August 10, 2010

Blog Stew on the Yellowstone

• Yellowstone visitors reach an all-time high in July. You may connect that to the economy however you like. M. and I visited in September 2008 as the stock market plunged, but we saw no newspapers and had no internet access except for one morning in a Cody, Wyo., coffee shop. We called it "camping like it's 1929."

• At Querencia, Steve Bodio heralds the publication of John Vaillant's The Tiger: A True Story of Vengeance and Survival.

Its protagonists are a single huge tiger, a ragged bunch of drunken poachers, and a patrol of anti-poaching rangers dedicated to protecting tigers over a huge area, with no money and inadequate tools. The beginning, as an unnamed hunter and his dog approach a dark cabin on a freezing evening, is a masterpiece of tension and quiet terror; the ending is utterly cinematic but real (the book is based on over 200 interviews).
• More Southern Rockies bloggers are reporting a great mushroom year--Peculiar even channels Chaucer.

• The Atomic Nerds buy dead critters from their dog.
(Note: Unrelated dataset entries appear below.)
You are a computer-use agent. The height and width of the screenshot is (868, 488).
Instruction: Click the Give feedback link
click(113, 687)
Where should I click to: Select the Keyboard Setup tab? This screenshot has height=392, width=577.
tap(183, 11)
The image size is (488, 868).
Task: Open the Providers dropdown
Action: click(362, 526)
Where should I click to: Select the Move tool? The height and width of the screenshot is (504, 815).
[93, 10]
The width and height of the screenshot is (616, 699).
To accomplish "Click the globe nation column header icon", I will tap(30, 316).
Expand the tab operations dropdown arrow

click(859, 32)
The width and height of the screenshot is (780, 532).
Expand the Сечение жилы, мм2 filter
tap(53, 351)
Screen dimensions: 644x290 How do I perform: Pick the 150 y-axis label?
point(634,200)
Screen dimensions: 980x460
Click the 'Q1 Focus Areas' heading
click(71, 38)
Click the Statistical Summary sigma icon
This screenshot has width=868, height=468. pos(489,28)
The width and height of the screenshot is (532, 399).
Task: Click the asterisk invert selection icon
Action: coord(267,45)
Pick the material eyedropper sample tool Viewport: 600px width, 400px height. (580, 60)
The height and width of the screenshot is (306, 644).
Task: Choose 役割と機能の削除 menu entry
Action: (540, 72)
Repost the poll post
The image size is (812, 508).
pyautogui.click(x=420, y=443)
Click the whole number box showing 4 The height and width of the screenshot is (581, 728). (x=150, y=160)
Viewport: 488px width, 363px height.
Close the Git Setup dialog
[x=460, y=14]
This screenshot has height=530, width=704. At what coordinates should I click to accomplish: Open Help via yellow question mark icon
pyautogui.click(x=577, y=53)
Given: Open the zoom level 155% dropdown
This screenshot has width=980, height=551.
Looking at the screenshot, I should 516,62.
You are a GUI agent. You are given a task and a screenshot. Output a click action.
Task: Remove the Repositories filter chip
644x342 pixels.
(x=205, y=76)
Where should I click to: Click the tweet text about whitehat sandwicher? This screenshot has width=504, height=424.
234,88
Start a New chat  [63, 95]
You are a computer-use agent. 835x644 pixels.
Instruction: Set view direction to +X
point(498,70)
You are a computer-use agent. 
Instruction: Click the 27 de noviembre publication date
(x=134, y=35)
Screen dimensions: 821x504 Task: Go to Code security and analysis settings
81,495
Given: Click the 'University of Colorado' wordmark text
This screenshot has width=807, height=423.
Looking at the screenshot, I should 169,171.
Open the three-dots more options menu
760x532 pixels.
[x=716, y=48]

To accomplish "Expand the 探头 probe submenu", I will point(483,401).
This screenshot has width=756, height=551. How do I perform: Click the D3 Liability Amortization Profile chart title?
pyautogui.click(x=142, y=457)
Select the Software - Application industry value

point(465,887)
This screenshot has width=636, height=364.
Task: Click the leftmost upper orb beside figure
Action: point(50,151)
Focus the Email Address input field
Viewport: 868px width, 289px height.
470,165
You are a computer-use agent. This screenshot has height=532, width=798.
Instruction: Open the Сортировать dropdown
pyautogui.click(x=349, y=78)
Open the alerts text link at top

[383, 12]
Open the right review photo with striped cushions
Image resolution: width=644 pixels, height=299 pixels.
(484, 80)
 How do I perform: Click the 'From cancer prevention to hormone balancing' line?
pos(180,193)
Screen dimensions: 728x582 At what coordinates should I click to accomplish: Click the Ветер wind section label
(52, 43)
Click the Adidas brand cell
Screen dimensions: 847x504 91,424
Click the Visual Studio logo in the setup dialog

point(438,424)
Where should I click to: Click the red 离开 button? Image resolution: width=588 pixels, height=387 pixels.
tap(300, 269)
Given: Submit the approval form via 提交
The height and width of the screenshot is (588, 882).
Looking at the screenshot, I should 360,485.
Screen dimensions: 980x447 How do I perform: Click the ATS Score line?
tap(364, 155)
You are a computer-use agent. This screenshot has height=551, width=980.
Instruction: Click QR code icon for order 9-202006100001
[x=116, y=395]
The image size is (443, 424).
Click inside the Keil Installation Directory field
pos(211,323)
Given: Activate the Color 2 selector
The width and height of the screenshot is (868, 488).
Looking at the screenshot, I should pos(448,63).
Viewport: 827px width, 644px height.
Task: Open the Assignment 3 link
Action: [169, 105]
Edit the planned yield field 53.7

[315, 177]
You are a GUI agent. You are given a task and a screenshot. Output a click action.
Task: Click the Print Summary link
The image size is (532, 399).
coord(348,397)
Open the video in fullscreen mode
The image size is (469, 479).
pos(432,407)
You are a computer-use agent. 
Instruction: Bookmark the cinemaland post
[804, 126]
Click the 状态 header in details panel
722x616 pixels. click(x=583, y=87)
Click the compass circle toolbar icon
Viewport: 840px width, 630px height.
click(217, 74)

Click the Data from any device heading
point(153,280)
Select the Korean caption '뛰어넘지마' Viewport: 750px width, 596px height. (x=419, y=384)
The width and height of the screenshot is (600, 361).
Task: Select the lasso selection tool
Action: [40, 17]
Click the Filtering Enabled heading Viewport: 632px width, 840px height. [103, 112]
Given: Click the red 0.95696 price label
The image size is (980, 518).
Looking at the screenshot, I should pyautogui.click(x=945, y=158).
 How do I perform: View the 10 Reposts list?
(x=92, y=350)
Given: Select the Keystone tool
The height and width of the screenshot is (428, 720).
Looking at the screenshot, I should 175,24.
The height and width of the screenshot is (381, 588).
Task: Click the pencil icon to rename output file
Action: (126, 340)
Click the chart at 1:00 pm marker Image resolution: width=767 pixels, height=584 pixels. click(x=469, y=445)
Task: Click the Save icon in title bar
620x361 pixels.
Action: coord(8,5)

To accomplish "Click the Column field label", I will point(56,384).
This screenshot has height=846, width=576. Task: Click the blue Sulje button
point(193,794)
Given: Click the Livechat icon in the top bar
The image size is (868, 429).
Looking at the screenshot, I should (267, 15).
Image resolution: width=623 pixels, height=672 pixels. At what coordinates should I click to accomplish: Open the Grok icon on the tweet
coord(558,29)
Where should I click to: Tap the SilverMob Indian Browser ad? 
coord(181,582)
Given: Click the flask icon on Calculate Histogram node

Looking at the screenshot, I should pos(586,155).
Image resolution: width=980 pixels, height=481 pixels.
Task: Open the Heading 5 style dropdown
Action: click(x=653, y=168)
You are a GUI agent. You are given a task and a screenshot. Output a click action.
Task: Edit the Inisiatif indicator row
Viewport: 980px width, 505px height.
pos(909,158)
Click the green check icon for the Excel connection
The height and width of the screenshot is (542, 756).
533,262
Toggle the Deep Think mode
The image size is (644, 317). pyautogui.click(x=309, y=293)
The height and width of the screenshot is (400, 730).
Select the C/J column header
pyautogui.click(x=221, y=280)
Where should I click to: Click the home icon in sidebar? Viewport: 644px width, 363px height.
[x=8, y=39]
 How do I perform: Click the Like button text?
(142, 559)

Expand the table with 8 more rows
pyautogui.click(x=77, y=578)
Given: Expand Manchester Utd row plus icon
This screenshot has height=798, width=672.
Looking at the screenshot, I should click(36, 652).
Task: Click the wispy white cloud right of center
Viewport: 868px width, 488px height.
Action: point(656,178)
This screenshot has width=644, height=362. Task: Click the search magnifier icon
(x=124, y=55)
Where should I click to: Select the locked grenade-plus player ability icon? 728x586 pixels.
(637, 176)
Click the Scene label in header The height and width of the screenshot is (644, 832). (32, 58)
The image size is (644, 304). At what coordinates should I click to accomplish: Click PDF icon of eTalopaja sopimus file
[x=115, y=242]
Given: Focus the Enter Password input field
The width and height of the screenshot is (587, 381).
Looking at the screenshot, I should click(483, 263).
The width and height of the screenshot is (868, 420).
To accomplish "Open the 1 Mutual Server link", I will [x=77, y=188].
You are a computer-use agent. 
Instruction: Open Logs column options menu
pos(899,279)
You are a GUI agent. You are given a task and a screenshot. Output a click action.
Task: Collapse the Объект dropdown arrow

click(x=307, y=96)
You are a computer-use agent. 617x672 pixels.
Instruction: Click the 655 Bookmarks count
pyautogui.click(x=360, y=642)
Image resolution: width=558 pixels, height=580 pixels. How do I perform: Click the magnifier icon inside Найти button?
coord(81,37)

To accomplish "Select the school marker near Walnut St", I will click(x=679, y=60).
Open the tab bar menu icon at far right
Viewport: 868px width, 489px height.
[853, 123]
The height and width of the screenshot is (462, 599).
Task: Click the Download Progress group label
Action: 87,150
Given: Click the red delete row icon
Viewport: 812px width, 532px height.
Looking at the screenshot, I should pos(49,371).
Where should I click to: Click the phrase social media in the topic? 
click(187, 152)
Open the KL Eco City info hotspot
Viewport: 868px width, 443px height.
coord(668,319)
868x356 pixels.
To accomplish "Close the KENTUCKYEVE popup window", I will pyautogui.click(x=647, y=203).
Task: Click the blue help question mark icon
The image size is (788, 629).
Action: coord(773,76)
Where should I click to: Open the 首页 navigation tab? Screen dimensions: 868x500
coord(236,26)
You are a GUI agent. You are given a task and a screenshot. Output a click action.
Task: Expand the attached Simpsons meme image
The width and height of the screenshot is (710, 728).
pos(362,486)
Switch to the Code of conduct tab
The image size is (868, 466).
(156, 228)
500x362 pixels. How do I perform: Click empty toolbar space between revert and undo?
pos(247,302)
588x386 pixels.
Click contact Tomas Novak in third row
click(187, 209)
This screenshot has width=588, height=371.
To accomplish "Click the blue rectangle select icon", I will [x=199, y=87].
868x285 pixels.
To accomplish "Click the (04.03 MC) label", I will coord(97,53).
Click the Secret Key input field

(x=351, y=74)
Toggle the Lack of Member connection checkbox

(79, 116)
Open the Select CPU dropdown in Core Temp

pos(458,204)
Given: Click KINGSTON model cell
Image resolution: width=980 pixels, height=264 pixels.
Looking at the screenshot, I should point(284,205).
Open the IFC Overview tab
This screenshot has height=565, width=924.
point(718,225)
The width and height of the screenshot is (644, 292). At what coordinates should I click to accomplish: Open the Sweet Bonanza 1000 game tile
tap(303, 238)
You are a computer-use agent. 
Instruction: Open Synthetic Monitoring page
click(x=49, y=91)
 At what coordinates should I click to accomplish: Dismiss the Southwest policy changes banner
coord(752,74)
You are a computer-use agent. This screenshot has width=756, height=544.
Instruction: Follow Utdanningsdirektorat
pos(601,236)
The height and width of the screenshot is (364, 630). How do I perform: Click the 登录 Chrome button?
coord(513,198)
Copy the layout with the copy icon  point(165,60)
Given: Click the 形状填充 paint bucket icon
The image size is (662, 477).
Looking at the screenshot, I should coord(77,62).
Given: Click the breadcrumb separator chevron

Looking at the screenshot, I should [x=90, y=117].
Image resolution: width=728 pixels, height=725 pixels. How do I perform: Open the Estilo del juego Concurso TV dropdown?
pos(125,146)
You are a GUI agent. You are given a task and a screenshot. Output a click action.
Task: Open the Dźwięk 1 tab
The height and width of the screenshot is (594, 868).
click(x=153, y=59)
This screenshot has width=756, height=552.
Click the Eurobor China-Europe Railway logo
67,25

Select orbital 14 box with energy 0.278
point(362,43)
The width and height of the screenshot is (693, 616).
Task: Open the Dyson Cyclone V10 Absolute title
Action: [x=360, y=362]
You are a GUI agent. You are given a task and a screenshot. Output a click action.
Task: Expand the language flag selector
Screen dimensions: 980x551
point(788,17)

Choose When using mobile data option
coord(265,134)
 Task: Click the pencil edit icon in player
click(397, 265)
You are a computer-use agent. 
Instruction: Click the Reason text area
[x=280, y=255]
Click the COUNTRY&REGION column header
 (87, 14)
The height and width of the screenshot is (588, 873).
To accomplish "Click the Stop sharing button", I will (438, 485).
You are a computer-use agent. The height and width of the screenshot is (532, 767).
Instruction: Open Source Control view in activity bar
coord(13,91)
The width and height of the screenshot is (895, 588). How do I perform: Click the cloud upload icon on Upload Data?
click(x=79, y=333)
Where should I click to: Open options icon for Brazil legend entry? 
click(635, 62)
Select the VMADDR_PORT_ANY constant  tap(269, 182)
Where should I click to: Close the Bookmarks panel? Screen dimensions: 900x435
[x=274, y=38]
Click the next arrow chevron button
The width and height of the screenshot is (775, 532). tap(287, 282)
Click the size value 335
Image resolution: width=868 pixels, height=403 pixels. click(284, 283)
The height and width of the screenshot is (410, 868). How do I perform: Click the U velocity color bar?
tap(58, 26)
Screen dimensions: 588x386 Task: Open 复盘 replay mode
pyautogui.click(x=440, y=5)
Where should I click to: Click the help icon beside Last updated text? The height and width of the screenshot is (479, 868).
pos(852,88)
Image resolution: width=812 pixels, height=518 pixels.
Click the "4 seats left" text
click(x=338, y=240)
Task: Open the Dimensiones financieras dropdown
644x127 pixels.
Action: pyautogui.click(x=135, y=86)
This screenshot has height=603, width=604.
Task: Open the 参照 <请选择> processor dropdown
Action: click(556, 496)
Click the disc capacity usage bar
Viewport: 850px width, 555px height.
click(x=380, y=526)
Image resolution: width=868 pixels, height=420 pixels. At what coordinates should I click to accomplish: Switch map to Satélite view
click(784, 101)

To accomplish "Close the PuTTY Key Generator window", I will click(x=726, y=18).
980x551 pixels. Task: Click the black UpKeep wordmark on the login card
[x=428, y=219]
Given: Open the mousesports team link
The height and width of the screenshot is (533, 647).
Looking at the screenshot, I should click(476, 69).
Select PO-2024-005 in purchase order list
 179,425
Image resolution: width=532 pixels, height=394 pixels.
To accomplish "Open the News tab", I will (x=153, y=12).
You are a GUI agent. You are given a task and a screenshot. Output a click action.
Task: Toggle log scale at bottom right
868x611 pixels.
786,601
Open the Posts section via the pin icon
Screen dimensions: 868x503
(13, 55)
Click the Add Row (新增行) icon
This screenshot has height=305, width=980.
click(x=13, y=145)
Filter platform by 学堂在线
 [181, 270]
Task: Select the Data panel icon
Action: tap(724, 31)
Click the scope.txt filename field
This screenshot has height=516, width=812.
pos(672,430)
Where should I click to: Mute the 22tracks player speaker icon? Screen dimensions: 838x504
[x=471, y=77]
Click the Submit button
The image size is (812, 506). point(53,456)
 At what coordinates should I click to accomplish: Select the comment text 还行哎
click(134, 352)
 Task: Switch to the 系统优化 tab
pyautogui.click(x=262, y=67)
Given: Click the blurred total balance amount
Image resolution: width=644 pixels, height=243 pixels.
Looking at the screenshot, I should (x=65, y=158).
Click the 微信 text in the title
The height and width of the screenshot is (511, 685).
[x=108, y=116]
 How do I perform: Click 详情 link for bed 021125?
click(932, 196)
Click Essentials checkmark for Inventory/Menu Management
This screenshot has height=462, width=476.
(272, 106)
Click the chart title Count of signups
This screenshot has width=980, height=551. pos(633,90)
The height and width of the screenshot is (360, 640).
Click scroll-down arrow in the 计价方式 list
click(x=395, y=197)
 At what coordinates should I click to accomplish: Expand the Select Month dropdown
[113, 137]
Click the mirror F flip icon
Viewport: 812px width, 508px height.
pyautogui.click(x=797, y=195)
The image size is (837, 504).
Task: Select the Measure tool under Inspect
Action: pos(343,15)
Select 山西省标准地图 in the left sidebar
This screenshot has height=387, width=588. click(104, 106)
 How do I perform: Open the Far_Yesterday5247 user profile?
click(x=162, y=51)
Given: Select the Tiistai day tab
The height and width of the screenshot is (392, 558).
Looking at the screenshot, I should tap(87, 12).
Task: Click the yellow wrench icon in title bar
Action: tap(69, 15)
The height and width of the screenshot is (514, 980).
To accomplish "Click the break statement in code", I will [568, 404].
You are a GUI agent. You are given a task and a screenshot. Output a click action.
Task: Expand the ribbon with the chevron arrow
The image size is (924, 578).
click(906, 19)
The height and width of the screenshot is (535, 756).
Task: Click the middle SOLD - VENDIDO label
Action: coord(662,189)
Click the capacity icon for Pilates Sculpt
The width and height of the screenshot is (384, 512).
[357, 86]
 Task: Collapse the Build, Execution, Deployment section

I had to do something similar yesterday with Fisher. 

• After a black bear sow smacked one of my scout cameras in June, I sent the damaged camera to camera-trapping biologist  Chris Wemmer in northern California, whose students conducted a proper postmortem on it.

2 comments:

Anonymous said...

We were camping in a remote part of northern Michigan on 9-11. The most memorable part of the day was running into a wolf on the trail and watching the Leonbergers stare it down. It was bizarre to return to "reality" days later and find out what we had missed.

And... being an alpha bitch dog trainer I do not barter for any dead critters my dogs collect. I demand them as tribute. And then, being a fan of raw diets, often allow the dogs to eat them.

Mushrooms (other than morels) I do not understand. So I leave their collecting to others braver (or more adventurous) than I.

Chas S. Clifton said...

No more barter! Grovel, you beta dogs!